Disease-modifying antirheumatic drug (DMARD) combination therapies are used widely, but there have been few reports clearly demonstrating that combination therapy is more effective than DMARD monotherapy. We conducted a multicenter, double-blind controlled trial in order to clarify that the combination of methotrexate and bucillamine is more effective than either alone. The subjects of this study were 71 patients with active rheumatoid arthritis within 2 years of onset. Dosages were 8 mg methotrexate with 5 mg folic acid per week (MTX group), 200 mg bucillamine per day (BUC group), or both MTX and BUC (combination group). Clinical effects and adverse reactions were observed for 96 weeks. The ACR 20 response rate was 79.2% in the combination group, significantly higher than the rates of 43.5% for the MTX group (P = 0.008) and 45.8% for the BUC group (P = 0.0178). The cumulative survival curve of maintaining the ACR 20 response was significantly higher in the combination group than in the MTX and BUC groups (P = 0.0123 and P = 0.0088, respectively).
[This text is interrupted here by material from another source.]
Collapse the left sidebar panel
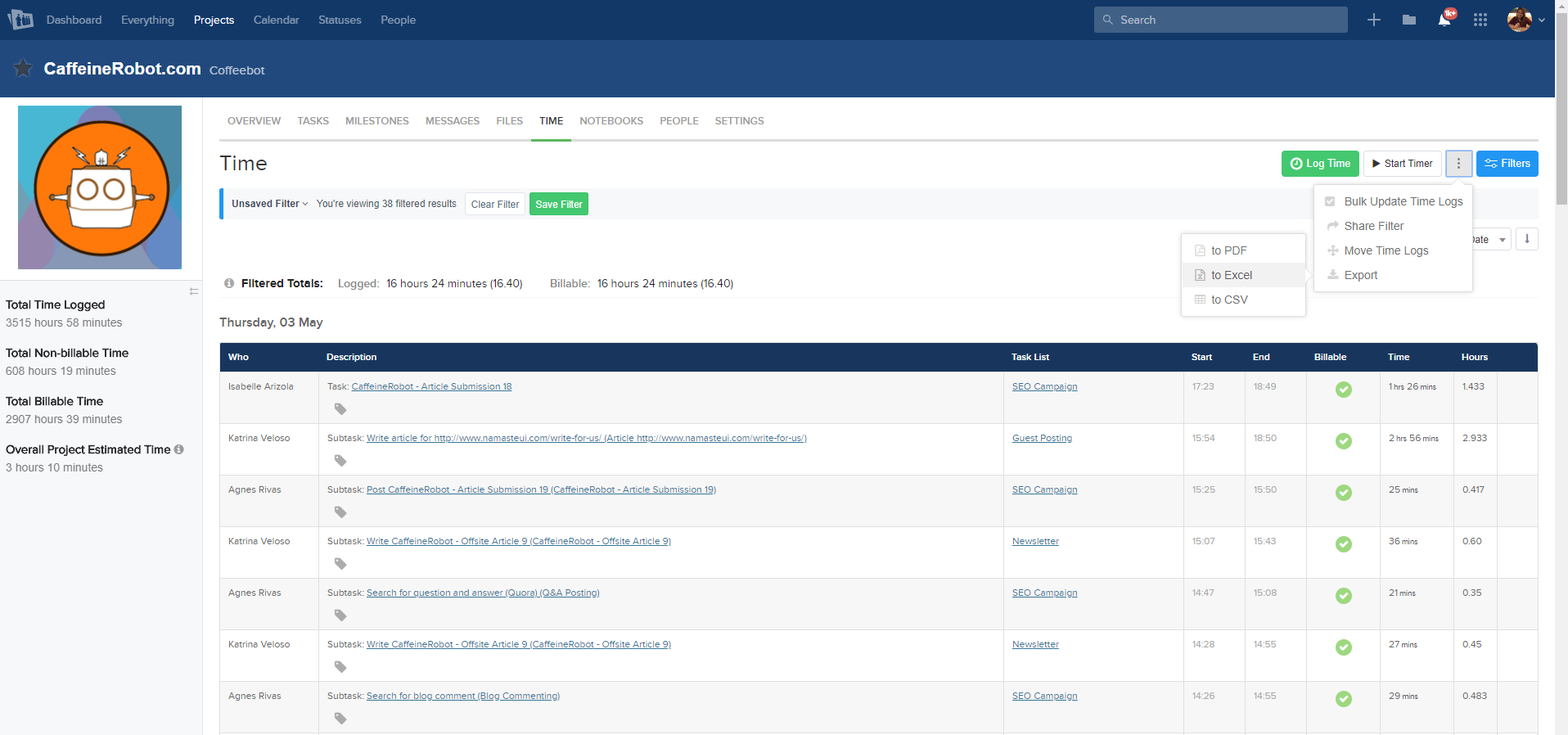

The mean increase in the total Sharp score over 96 weeks was 12.6 +/- 9.0 in the combination group, significantly lower (P = 0.0468) than the value of 28.0 +/- 28.3 for the single DMARD (combined MTX and BUC) group. The incidence of adverse reactions did not differ significantly between the three groups. It was concluded that the combination therapy with MTX and BUC showed significantly higher clinical efficacy than either of the single DMARD therapies.